Start of SELECTED PASSAGE
August 21, 2019 / 11:16 PM / a month ago

UPDATE 2-Qantas posts 17% fall in profit but shares up as buyback announced

* Underlying pre-tax earnings decline 17% to A$1.36 bln

* Announces A$400 mln buyback, increases dividend

* Shares up 4.5% as investors welcome capital management

* CEO declines to provide revenue outlook (Recasts, adds CEO, analyst comments)

By Jamie Freed and Nikhil Nainan

Aug 22 (Reuters) - Australia’s Qantas Airways Ltd posted a 17% fall in annual net profit, driven by fuel costs and a weaker Australian dollar, but cheered investors with a A$400 million share buyback and higher dividend.

Qantas also said it would keep capacity flat in line with demand in a sluggish Australian economy.

“Looking ahead we are feeling very confident about this financial year,” Chief Executive Alan Joyce said.

Underlying pretax profit, the airline’s most closely watched measure, was A$1.30 billion ($881.66 million) for the year ended June 30, down from A$1.57 billion.

That was below a consensus estimate of A$1.36 billion, according to Refinitiv data, but investors were forgiving of the shortfall that was largely due to a one-off non-cash provision for items including employee leave provisions.

Revenue at the airline, which celebrates its 100th anniversary next year, rose 5% to A$17.97 billion. It plans to buy back up 79.7 million shares in an off-market tender and declared a fully-franked final dividend of 13 Australian cents per share, up from 10 cents.
End of SELECTED PASSAGE
[WHAT THIS TASK INVOLVES]: Reproduce the article above on Qantas's annual profit word for word, keeping every line and punctuation mark unchanged.
Start of SOURCE MATERIAL
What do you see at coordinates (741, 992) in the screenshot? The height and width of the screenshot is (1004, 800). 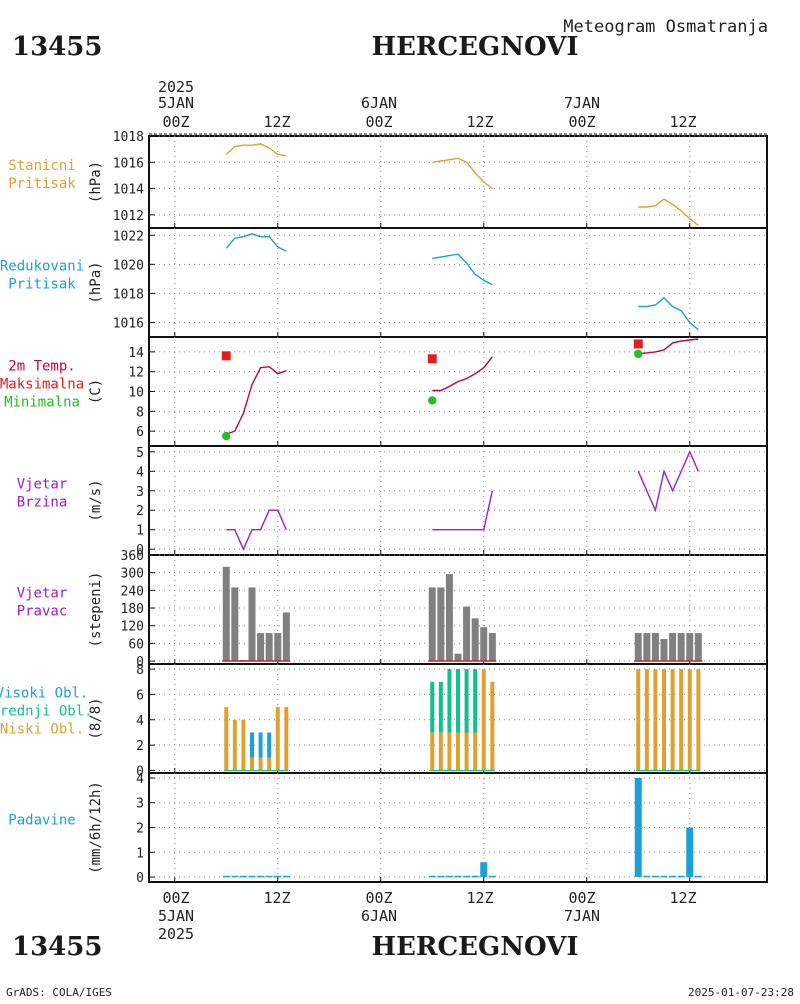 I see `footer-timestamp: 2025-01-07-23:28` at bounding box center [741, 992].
End of SOURCE MATERIAL
Start of SOURCE MATERIAL
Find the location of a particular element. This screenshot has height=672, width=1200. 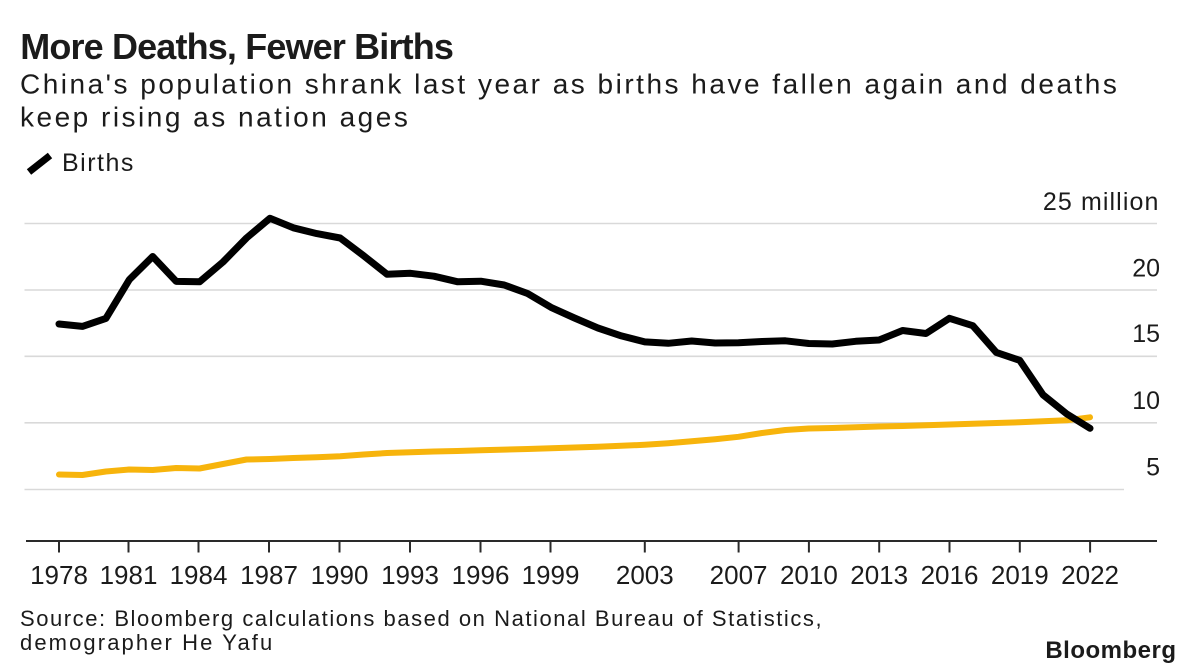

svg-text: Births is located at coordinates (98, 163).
End of SOURCE MATERIAL
[TASK RESULT]:
August 21, 2019 / 11:16 PM / a month ago

UPDATE 2-Qantas posts 17% fall in profit but shares up as buyback announced

* Underlying pre-tax earnings decline 17% to A$1.36 bln

* Announces A$400 mln buyback, increases dividend

* Shares up 4.5% as investors welcome capital management

* CEO declines to provide revenue outlook (Recasts, adds CEO, analyst comments)

By Jamie Freed and Nikhil Nainan

Aug 22 (Reuters) - Australia’s Qantas Airways Ltd posted a 17% fall in annual net profit, driven by fuel costs and a weaker Australian dollar, but cheered investors with a A$400 million share buyback and higher dividend.

Qantas also said it would keep capacity flat in line with demand in a sluggish Australian economy.

“Looking ahead we are feeling very confident about this financial year,” Chief Executive Alan Joyce said.

Underlying pretax profit, the airline’s most closely watched measure, was A$1.30 billion ($881.66 million) for the year ended June 30, down from A$1.57 billion.

That was below a consensus estimate of A$1.36 billion, according to Refinitiv data, but investors were forgiving of the shortfall that was largely due to a one-off non-cash provision for items including employee leave provisions.

Revenue at the airline, which celebrates its 100th anniversary next year, rose 5% to A$17.97 billion. It plans to buy back up 79.7 million shares in an off-market tender and declared a fully-franked final dividend of 13 Australian cents per share, up from 10 cents.